> **GIVEN REQUEST**
Can you echo the material below line for line, leaving out the pictures?

> **MATERIAL FOR THIS EXERCISE**
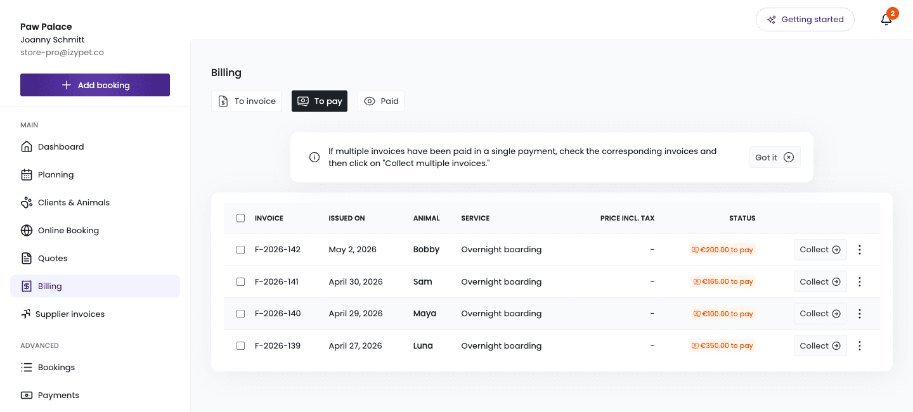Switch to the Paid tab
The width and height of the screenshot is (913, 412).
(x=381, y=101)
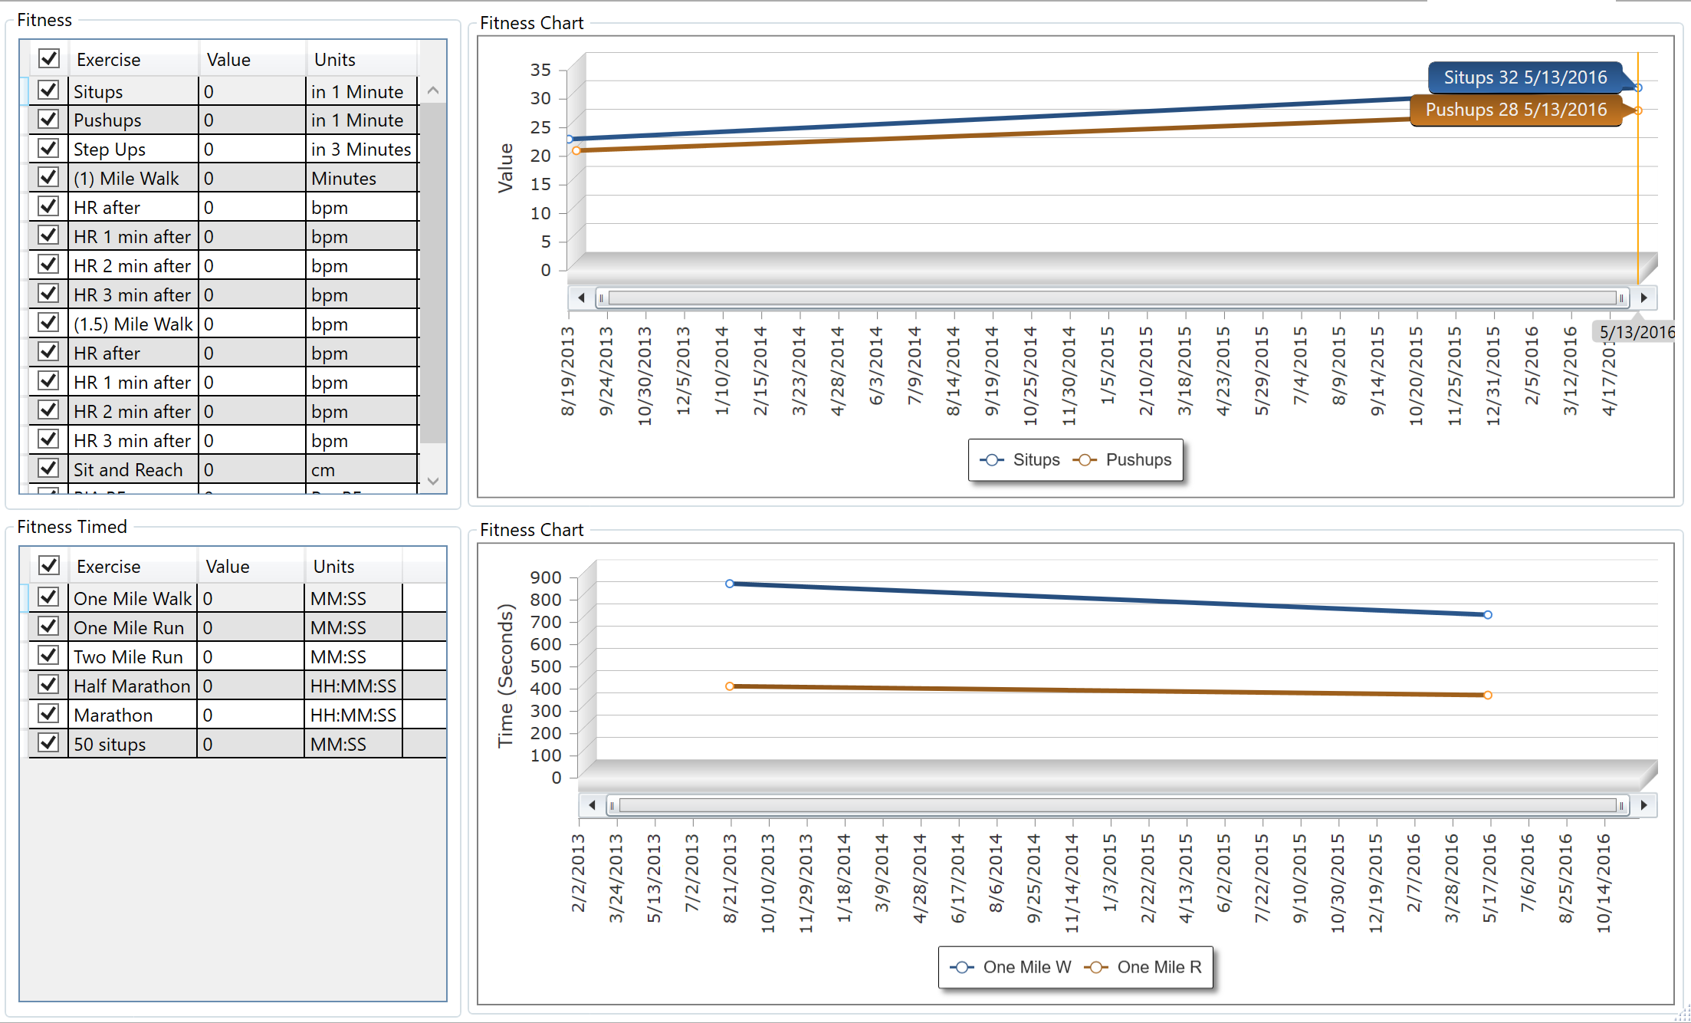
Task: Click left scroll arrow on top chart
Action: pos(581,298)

> **THE RESPONSE**
Switch to the Paid tab
The width and height of the screenshot is (913, 412).
(x=381, y=101)
Task: Click left scroll arrow on top chart
Action: pos(581,298)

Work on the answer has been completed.